Foreign investment is expected to climb after the country opens its natural gas market.
The decision by Egypt, north Africa’s largest economy, to open its natural gas market will help fuel growth and investment from exploration and production.
Egyptian president Abdel Fattah El Sisi signed a new law this week that established a natural gas regulatory authority to oversee licensing and development of opening the gas market – a step that fits in with Egypt’s reform narrative.
This has been more than two years in the making and while expected, “still long overdue,” said Allen Sandeep, director of research at Cairo-based Naeem Brokerage.
The push towards a more open market will be a boon to the country which was rocked by the 2011 Arab uprisings and led to the end of former president Hosni Mubarak’s rule. The turmoil unsettled investors, exacerbated unemployment and augmented capital flight. The Egyptian pound lost half its value against the US dollar after the central bank devalued the currency last November in order to secure a US$12 billion loan from the International Monetary Fund. As part of the country’s rebound, its adhering to a structural reform programme, which through subsidy cuts and new taxes will help check the government’s fiscal deficit.
From an industry perspective, the move to a more open gas market translates into winners across the board from upstream to mid and downstream.
The exploration and production companies have historically negotiated contract prices with the government in advance, which adds a layer of risk as unforeseen circumstances could increase the price to drill or extract. If this happens, a company could still be required to executive activities at a deficit. “That definitely makes a lot of flexibility which will increase foreign investments,” Mr Sandeep said.

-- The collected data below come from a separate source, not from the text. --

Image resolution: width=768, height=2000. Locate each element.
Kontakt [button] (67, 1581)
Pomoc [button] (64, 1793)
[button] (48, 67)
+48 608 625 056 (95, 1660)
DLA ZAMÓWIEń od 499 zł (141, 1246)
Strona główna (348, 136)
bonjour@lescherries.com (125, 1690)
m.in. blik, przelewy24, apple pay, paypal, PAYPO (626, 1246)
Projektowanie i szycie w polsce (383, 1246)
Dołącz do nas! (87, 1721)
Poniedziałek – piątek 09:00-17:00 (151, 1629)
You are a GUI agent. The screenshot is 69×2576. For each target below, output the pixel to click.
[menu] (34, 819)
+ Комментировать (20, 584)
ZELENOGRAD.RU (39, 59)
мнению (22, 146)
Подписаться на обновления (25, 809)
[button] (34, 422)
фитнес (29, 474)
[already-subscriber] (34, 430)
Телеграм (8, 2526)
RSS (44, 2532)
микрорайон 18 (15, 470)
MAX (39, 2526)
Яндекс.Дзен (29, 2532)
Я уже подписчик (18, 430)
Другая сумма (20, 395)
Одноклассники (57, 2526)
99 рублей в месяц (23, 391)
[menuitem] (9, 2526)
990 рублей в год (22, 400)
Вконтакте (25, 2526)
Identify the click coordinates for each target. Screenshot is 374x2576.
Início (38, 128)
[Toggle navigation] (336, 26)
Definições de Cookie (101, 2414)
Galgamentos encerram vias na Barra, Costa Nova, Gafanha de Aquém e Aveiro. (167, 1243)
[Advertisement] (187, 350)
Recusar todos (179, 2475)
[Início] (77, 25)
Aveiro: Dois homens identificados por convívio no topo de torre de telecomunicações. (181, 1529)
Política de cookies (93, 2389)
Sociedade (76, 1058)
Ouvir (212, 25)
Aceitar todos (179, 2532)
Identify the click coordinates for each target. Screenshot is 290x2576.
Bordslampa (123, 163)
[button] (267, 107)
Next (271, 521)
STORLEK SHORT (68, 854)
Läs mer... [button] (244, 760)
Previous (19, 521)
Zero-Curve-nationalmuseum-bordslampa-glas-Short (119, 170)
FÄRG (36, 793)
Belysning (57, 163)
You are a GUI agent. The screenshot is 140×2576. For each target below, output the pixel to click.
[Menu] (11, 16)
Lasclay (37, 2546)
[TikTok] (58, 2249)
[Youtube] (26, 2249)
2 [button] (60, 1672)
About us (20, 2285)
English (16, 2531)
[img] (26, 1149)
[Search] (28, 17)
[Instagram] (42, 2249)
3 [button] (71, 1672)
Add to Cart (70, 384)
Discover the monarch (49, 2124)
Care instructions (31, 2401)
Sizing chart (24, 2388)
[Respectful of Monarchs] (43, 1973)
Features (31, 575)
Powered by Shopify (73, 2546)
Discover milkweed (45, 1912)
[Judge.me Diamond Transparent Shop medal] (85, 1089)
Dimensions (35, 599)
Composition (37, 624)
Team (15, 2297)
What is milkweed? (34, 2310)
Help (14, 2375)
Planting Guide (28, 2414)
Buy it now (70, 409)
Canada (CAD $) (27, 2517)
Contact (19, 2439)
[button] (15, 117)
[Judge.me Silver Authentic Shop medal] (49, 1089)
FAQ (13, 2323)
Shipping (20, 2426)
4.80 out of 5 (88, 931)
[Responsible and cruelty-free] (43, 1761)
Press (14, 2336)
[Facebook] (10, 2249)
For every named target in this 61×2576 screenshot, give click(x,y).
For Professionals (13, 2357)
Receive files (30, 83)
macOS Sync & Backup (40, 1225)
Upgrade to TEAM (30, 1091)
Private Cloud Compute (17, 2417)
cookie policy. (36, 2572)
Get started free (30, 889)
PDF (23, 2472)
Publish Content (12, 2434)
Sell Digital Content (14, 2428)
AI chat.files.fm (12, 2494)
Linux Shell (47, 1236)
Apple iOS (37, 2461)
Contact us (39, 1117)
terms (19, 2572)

Sharjah-based Dana Gas is one company that stands to benefit from the new law with first quarter output from its El Wastani onshore gas processing plant at nearly 41,000 barrels of oil equivalent per day. Dana Gas said that this was a welcome development keeping in line with recent reforms in Egypt’s hydrocarbon sector.
There had been a degree of liberalisation of gas pricing or “at least a pragmatic realisation that gas prices had to be increased to stimulate domestic exploration and production, with successful results”, according to Dana Gas chief executive, Patrick Allman-Ward.
“This is the logical next step to allow market forces of supply and demand to come into play in the domestic market,” he said. “I would expect this to also be a healthy and successful development for both suppliers and consumers.”
Companies were getting a standard price from the Egyptian Natural Gas Holding Company (EGAS) at US$2.65 per million British thermal unit (btu), though there had already been some variation for pricing structures based on individual cases. This was particularly true for offshore assets that have recently come online, requiring higher prices to justify the economics. But instead of the government dictating the structure, now the market will determine the true prices on a case-by-case basis.
The other opening is for private companies to supply natural gas to households through their own mechanisms, providing customers the ability to bargain for better pricing.
Though president Sisi’s decree also includes the ability for private companies to import natural gas, Mr Sandeep said this was likely further off in the future.
“To import liquefied natural gas, companies will need to gain access to the national grid,” he said adding that it wouldn’t be a simple process. “And the pricing tariffs charged on the pipeline should also be flexible as a result,” he said.